Given data –
☆ ☆ ☆ ☆ ☆

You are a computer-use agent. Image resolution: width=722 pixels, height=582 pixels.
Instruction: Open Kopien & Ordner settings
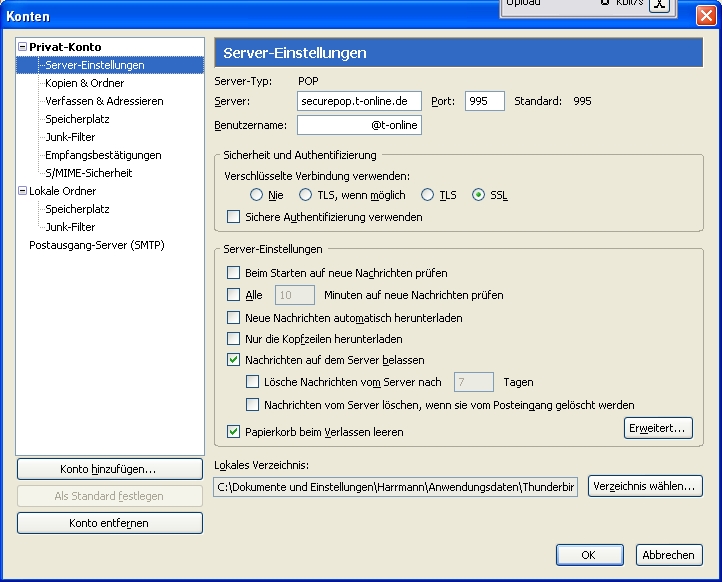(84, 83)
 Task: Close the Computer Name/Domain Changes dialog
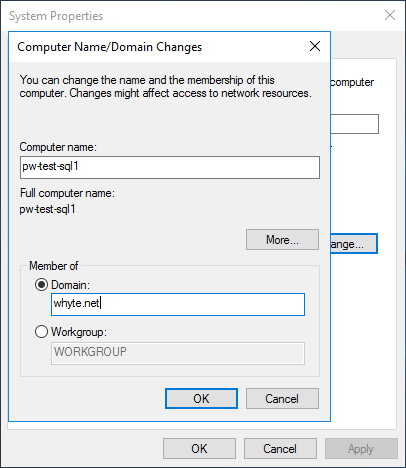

☆ ☆ ☆ ☆ ☆

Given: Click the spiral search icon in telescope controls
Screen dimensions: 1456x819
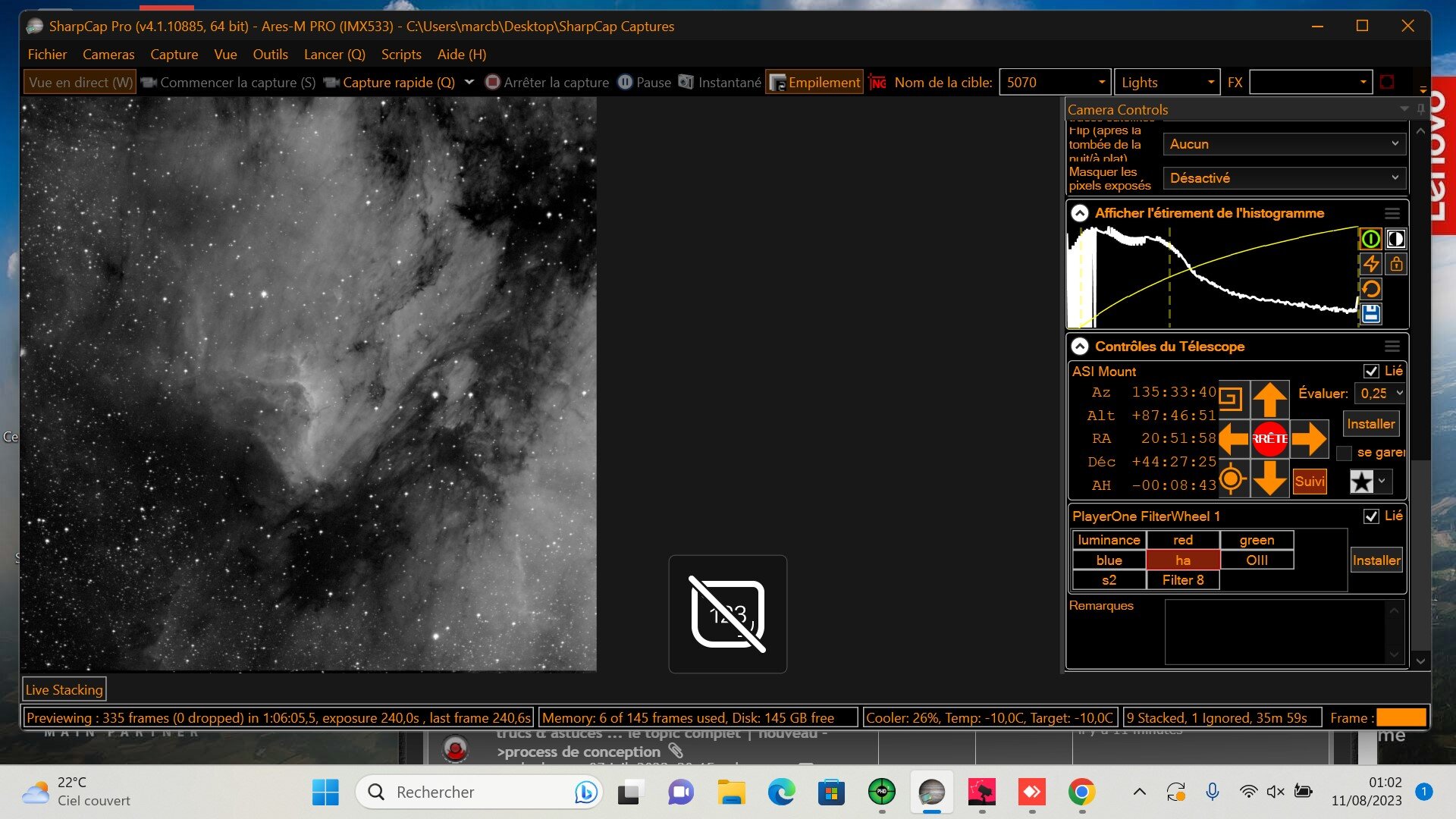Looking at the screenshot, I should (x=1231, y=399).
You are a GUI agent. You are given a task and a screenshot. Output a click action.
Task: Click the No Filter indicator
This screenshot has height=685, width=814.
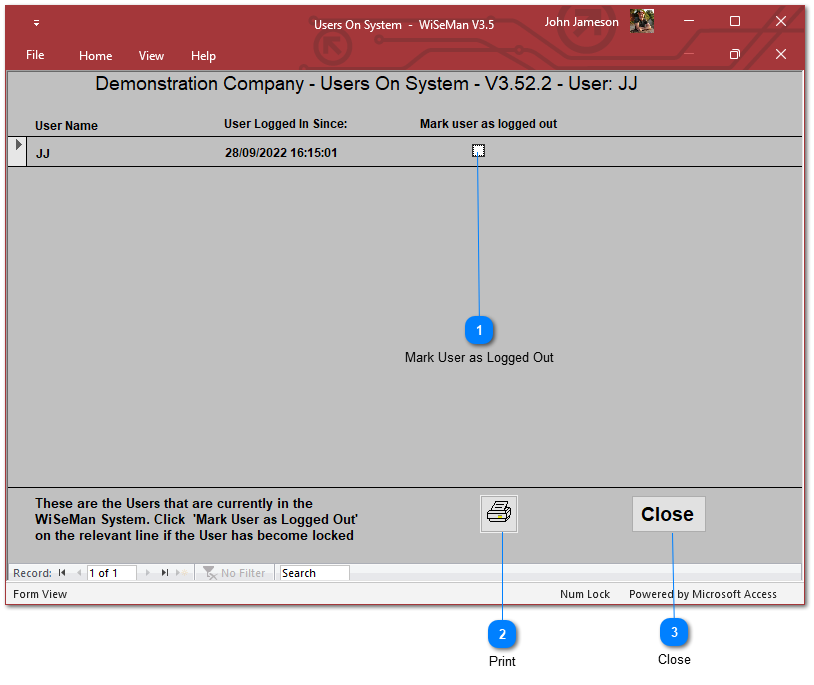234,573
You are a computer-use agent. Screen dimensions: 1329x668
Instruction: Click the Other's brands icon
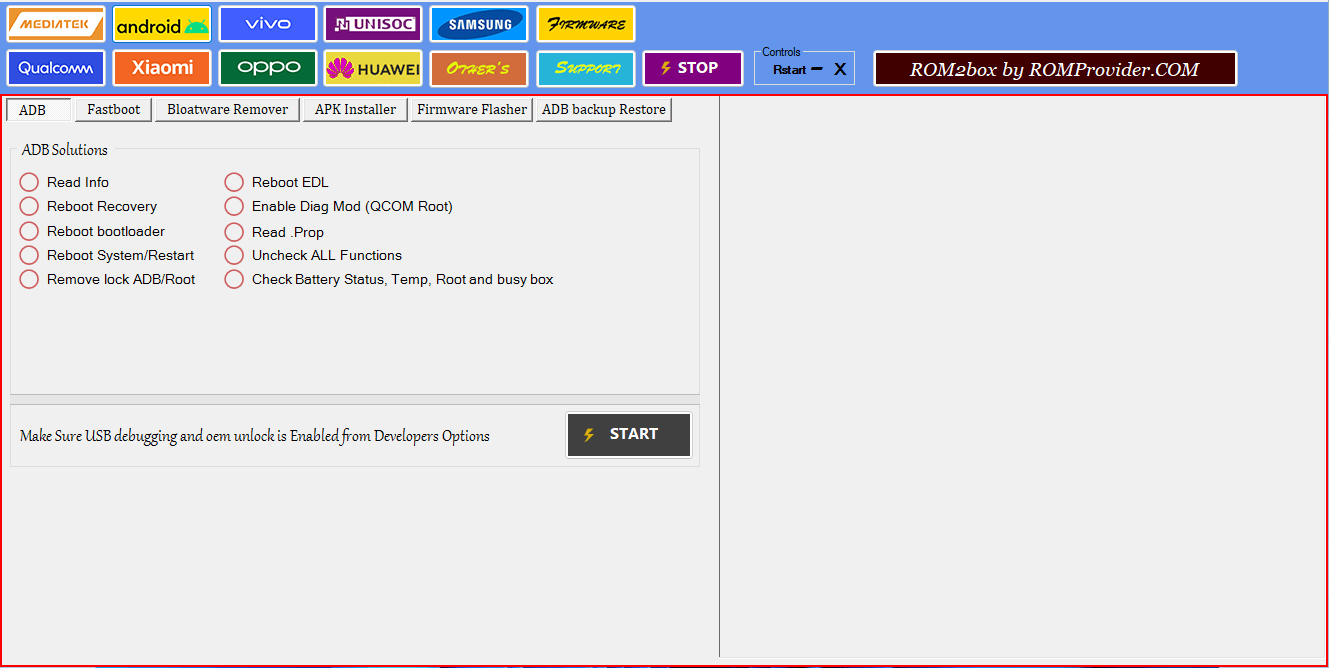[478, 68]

☆ ☆ ☆ ☆ ☆

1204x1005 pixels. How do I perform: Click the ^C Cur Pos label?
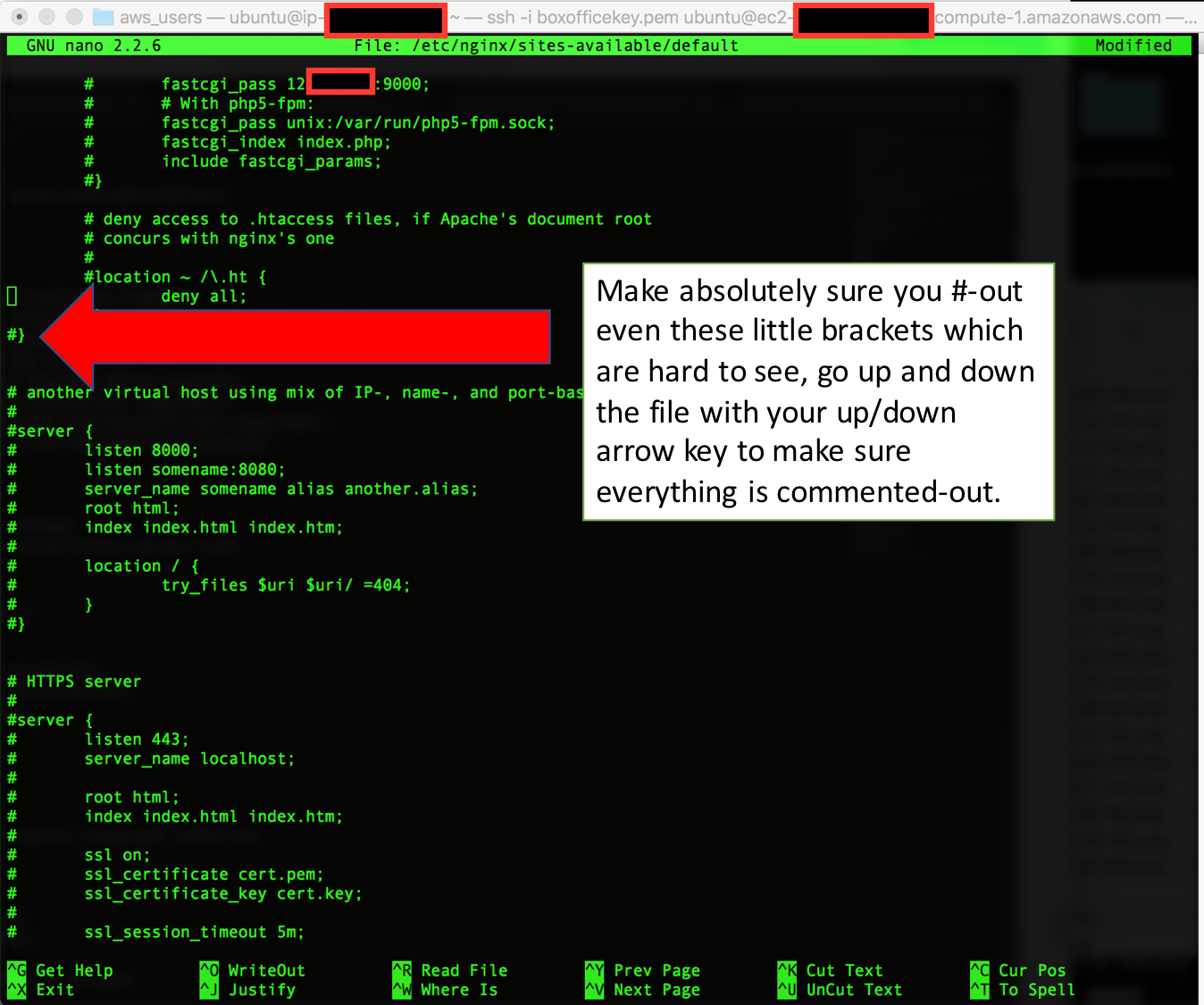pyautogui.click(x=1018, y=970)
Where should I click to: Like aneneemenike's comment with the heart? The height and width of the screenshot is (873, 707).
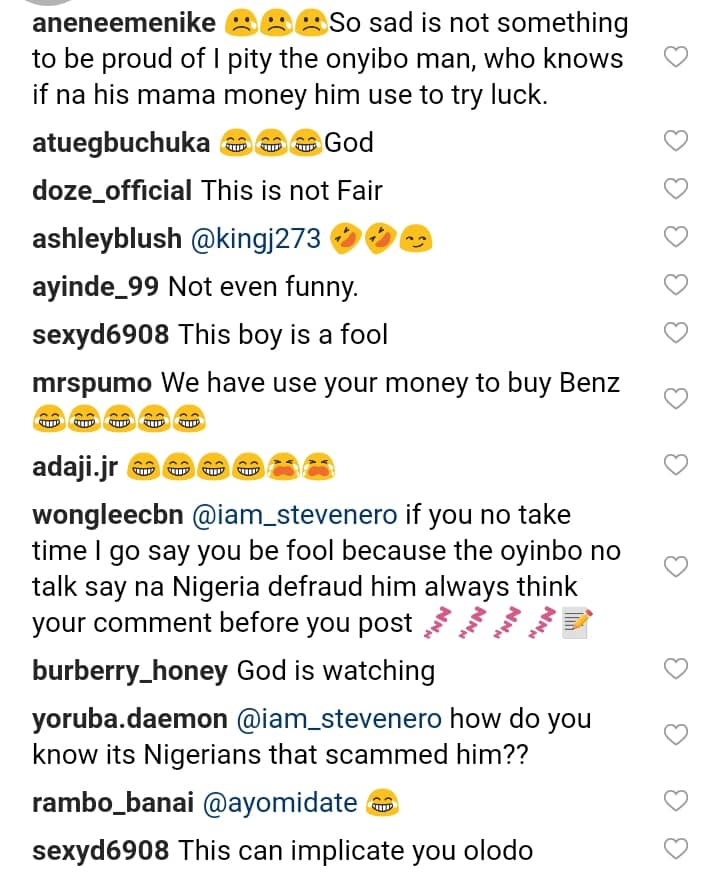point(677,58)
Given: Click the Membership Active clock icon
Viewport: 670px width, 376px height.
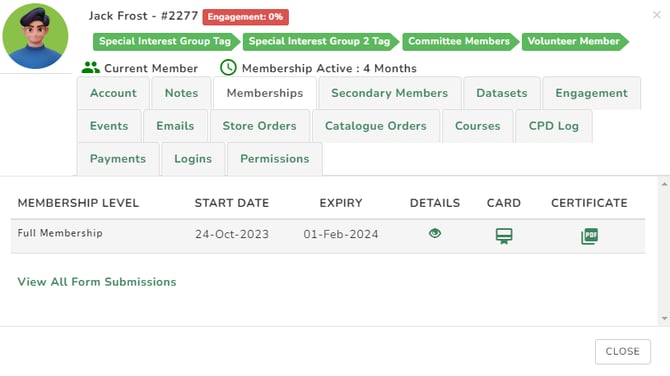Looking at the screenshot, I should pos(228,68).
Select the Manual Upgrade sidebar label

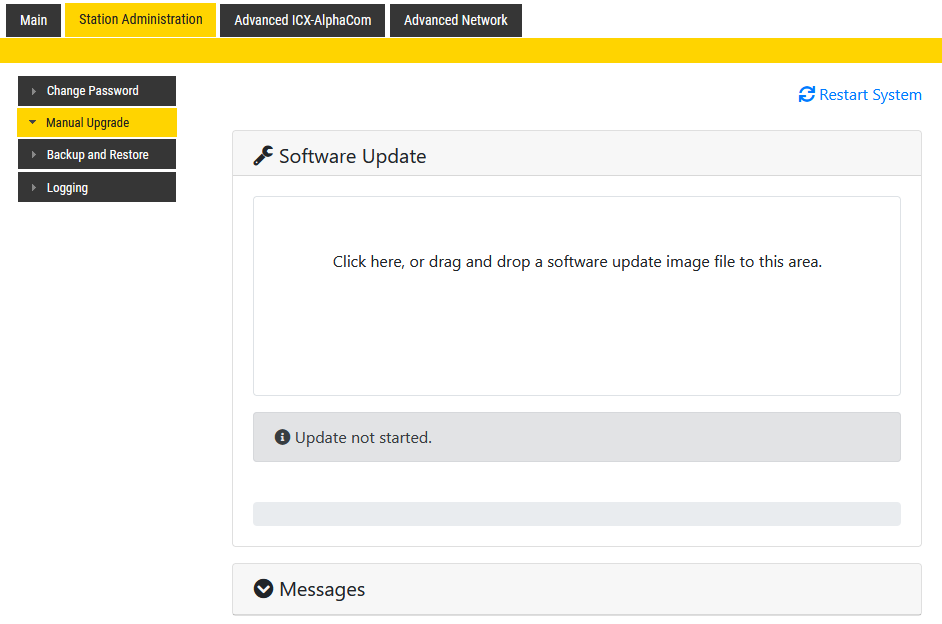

☆ ☆ ☆ ☆ ☆

Required action – Repeat exactly the lines above, beginning at the one containing "You are a computer-use agent. Image" and ending at the one containing "Task: Close the". Do not carry over any pictures.

Solution –
You are a computer-use agent. Image resolution: width=722 pixels, height=582 pixels.
Instruction: Open Kopien & Ordner settings
(84, 83)
 Task: Close the Computer Name/Domain Changes dialog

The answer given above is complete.